VAN GOGH /trechos de “Cartas a Theo”

“A partir do momento que nos esforcemos em viver sinceramente, tudo irá bem, mesmo que tenhamos inevitavelmente que passar por aflições sinceras e verdadeiras desilusões; cometeremos provavelmente também pesados erros e cumpriremos más ações, mas é verdade que é preferível ter o espirito ardente, por mais que tenhamos que cometer mais erros, do que ser mesquinho e demasiado prudente. É bom amar tanto quanto possamos, pois nisso consiste a verdadeira força, e aquele que ama muito realiza grandes coisas e é capaz, e o que se faz por amor está bem feito. Se só pudéssemos dizer umas poucas palavras, mas que tivessem um sentido, seria melhor que pronunciar muitas que não fossem mais que sons vazios, e que poderiam ser pronunciadas com tanto mais facilidade, quanto menos utilidade tivessem. Se continuarmos a amar sinceramente o que na verdade é digno de amor, e não desperdiçarmos nosso amor em coisas insignificantes, nulas e insipidas, obteremos pouco a pouco mais luz e nos tornaremos mais fortes.

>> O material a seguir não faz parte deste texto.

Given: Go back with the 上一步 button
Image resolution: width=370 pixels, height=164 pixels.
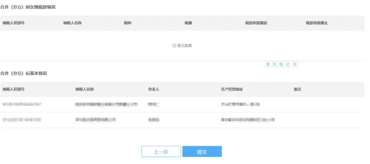Looking at the screenshot, I should pyautogui.click(x=161, y=151).
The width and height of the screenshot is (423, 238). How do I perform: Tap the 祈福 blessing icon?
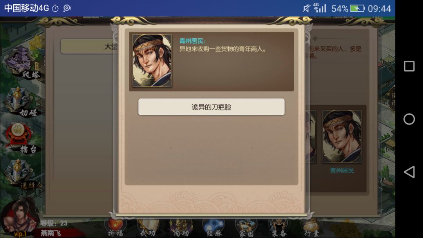coord(116,228)
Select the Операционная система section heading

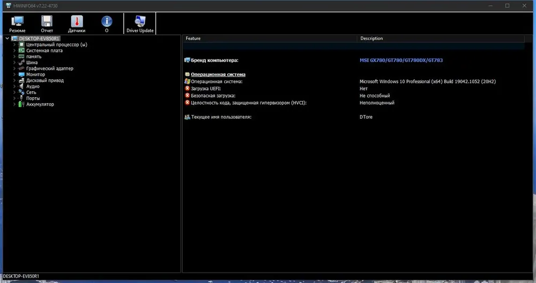click(x=218, y=74)
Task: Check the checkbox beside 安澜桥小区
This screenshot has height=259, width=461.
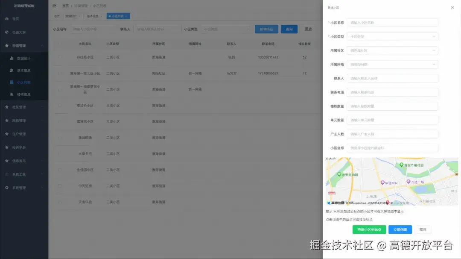Action: (x=59, y=105)
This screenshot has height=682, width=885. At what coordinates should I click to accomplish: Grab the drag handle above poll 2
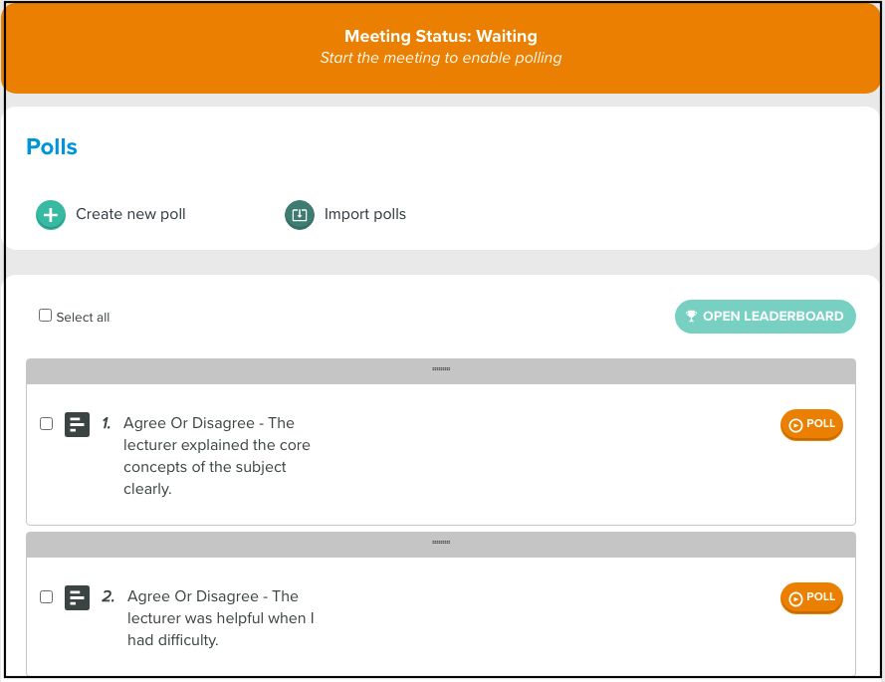click(x=441, y=543)
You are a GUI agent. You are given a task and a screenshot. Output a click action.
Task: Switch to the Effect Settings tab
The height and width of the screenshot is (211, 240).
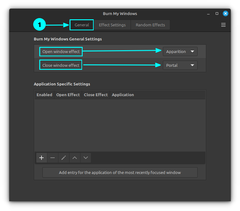(112, 25)
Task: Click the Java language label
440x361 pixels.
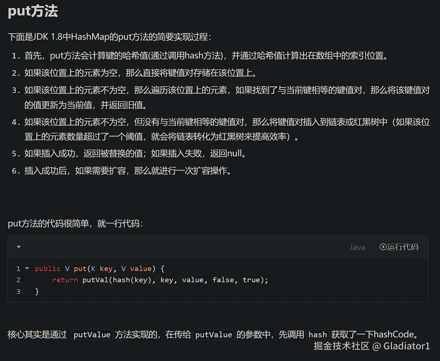Action: coord(357,247)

Quanto antes procurarmos nos qualificar num certo ramo de atividade e numa certa profissão, e adotarmos uma maneira de pensar e de agir relativamente independente, mais firme se tornará o caráter, sem que para isto tenhamos de nos tornar limitados. E é sensato fazer estas coisas, porque a vida é curta e o tempo passa depressa; se nos aperfeiçoarmos numa única coisa e a compreendermos bem, alcançamos além disso a compreensão e o conhecimento de muitas outras coisas. Às vezes é bom ir ao fundo e frequentar os homens, às vezes somos até obrigados e chamamos a isto, mas aquele que prefere permanecer só e tranquilo em sua obra, e não quer ter mais que uns poucos amigos, é quem circula com maior segurança entre os homens e no mundo. É preciso não se fiar jamais no fato de viver sem dificuldades ou sem preocupações ou obstáculos de qualquer natureza, mas não se deve procurar ter uma vida muito fácil.

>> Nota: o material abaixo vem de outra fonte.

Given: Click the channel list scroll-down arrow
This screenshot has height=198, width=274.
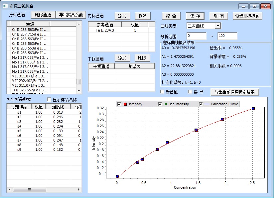Looking at the screenshot, I should (79, 90).
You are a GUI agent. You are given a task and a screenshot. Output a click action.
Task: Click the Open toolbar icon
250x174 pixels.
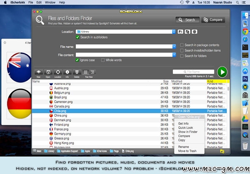(x=48, y=72)
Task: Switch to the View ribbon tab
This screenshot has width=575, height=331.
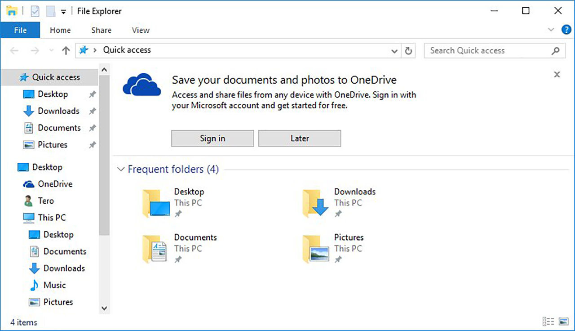Action: (140, 30)
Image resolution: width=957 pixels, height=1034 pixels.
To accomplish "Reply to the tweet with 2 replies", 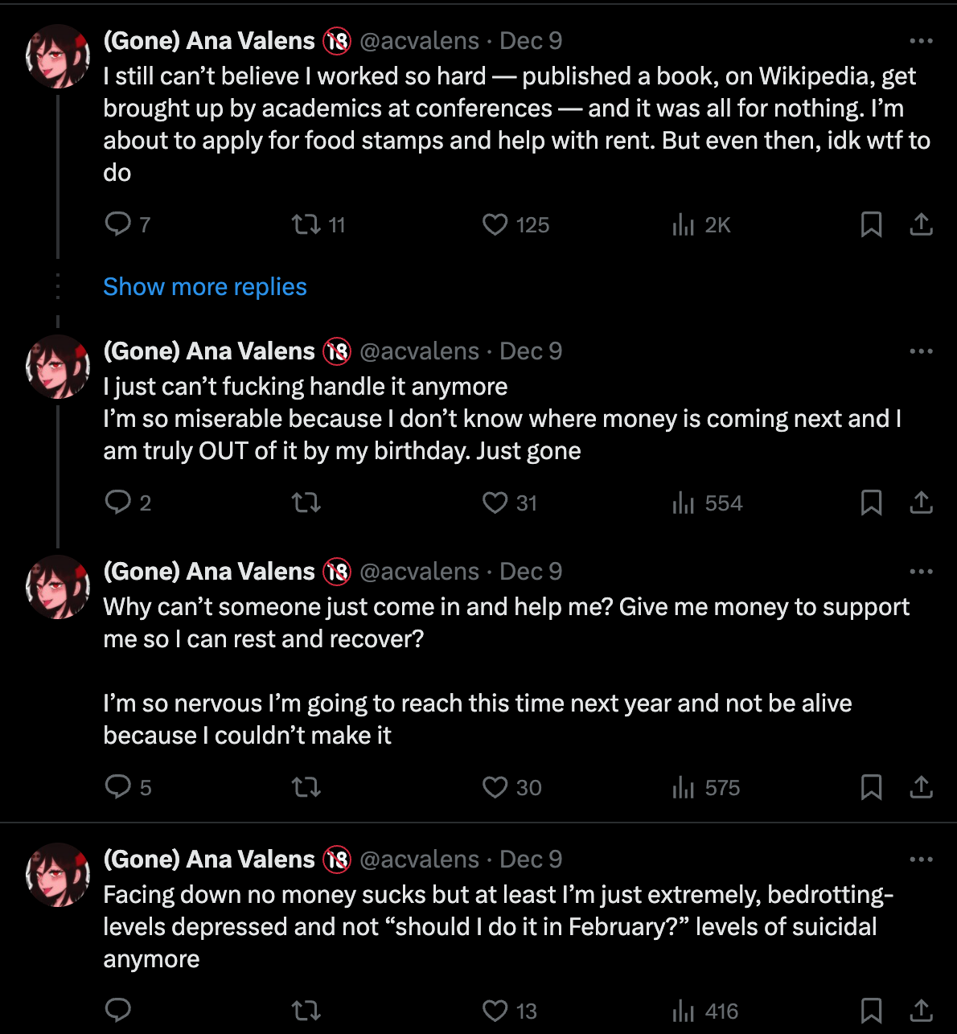I will [x=117, y=503].
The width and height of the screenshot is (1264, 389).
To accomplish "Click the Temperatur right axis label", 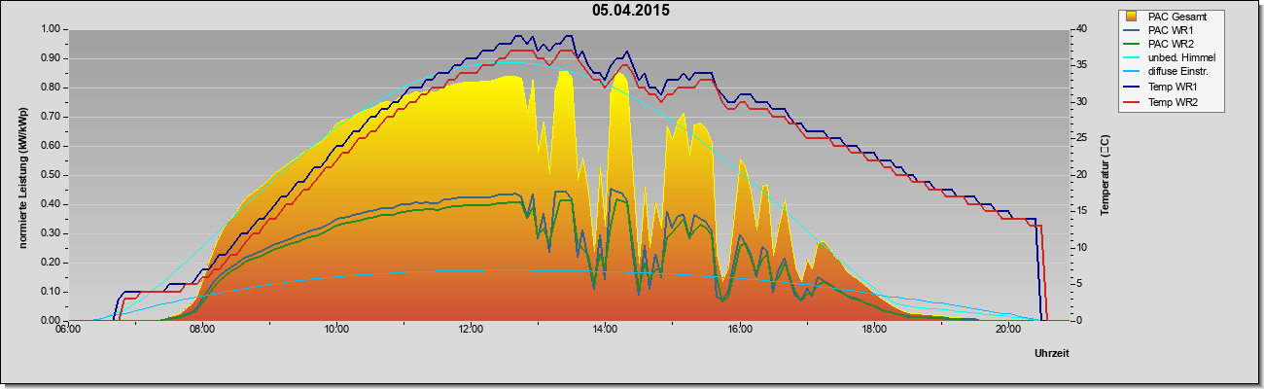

Independente de qualquer revolução violenta, também haverá uma revolução íntima e secreta nas pessoas, da qual ressurgirá uma nova religião, ou melhor, algo totalmente novo, que não terá nome, mas que terá o mesmo efeito de consolar, de tornar a vida possível...

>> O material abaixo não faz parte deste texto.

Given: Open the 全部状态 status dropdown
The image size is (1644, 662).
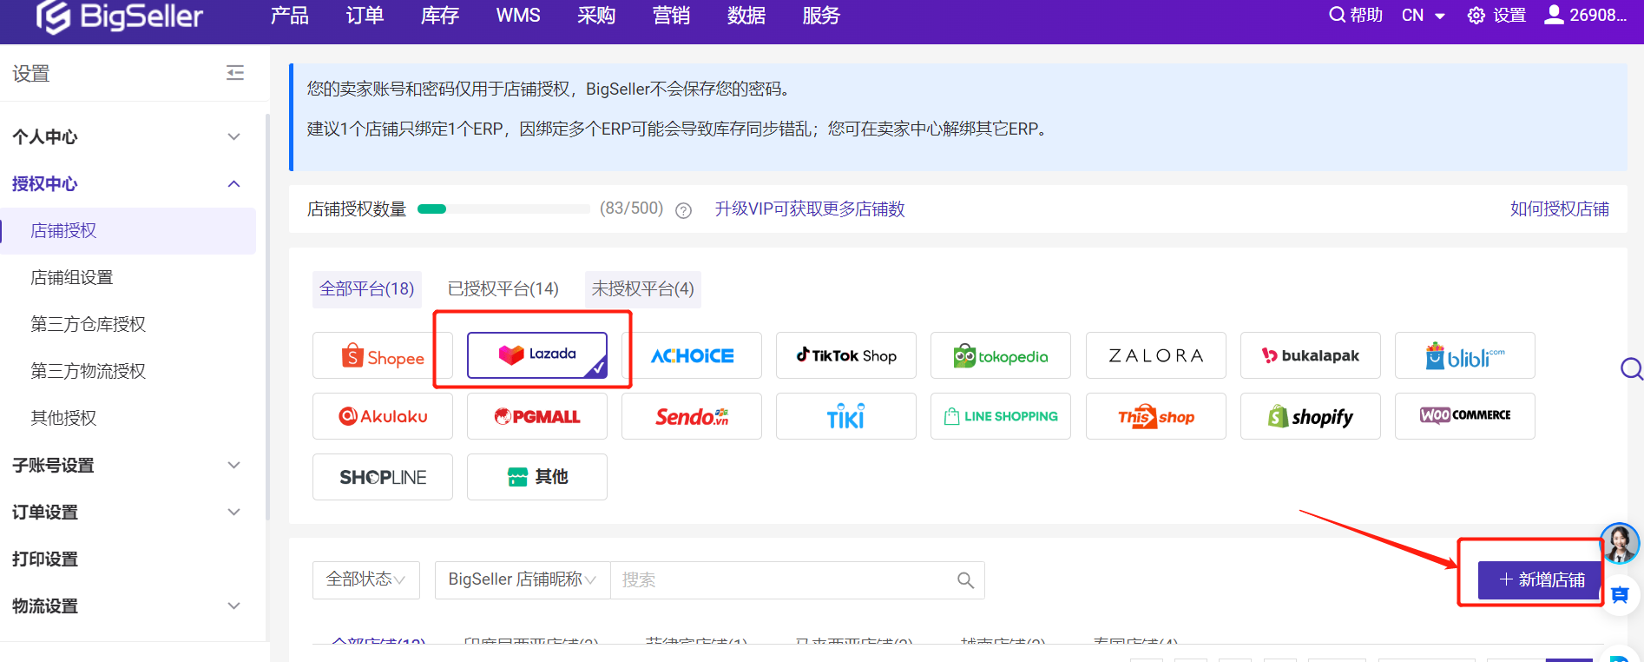Looking at the screenshot, I should [365, 579].
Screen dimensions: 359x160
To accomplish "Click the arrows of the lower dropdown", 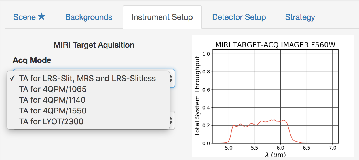I will point(171,120).
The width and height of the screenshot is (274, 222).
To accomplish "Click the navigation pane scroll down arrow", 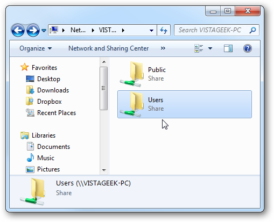I will click(104, 170).
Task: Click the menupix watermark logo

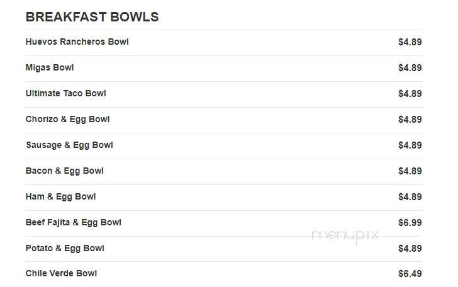Action: (345, 235)
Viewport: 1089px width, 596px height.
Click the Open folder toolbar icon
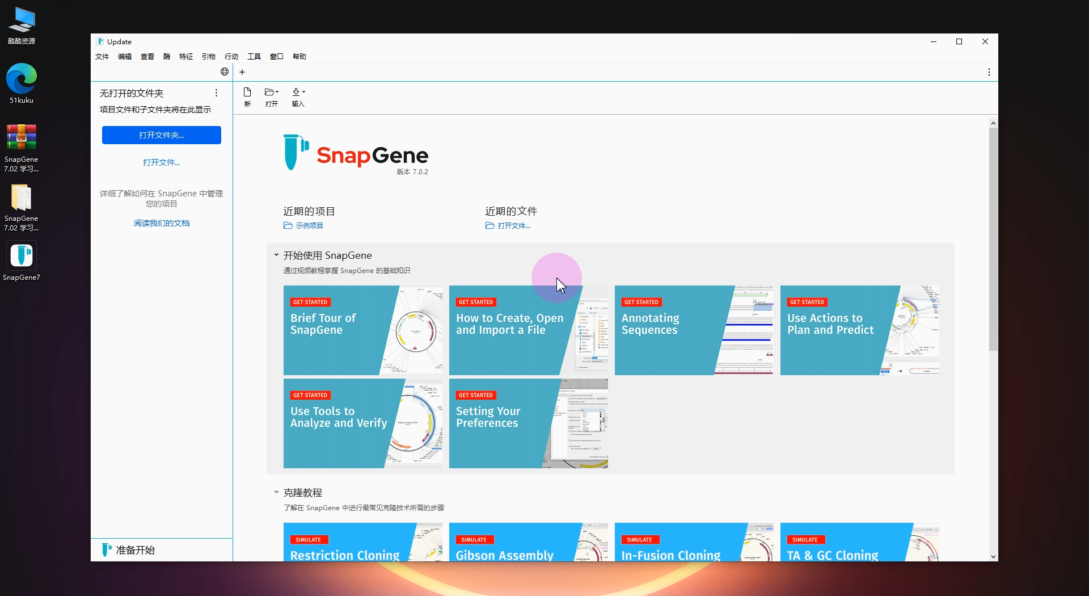[271, 93]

Não é a emoção, a sinceridade do sentimento da natureza, que nos impele? E se essas emoções são às vezes tão fortes que trabalhamos sem sentir que estamos trabalhando, quando às vezes o toque vem numa sequência e relacionados entre si como as palavras de um discurso ou de uma carta, é preciso lembrar-se então que nem sempre foi assim, e que no futuro haverá muitos dias pesados, sem inspiração.

O que sou eu nos olhos da maioria – uma nulidade ou um homem excêntrico ou desagradável – alguém que não tem uma situação na sociedade e que não terá; enfim, um pouco menos que nada. Bom suponha que seja exatamente assim, então eu gostaria de mostrar por minha obra o que existe no coração de tal ‘excêntrico’, de tal nulidade. Esta é a minha ambição. Ainda que frequentemente eu esteja na miséria há, contudo, em mim, uma harmonia e uma música calma e pura. Na mais pobre casinha, no mais sórdido cantinho, vejo quadros e desenhos. E meu espirito vai nesta direção por um impulso irresistível. Não é tanto a língua dos pintores, mas a língua da natureza que é preciso dar ouvidos. Sentir as coisas, a realidade, é mais importante que sentir os quadros. Porque tenho da arte e da própria vida, de quem a arte é essência, um sentimento tão vasto e tão amplo, que acho irritante e falso quando vejo pessoas posando de acadêmicos. Em todo caso, se as pessoas acham bom ou ruim o que faço e como faço, de minha parte eu não vejo outro partido a tomar além de lutar com a natureza por tanto tempo quanto necessário porquanto ela me confiar seus segredos.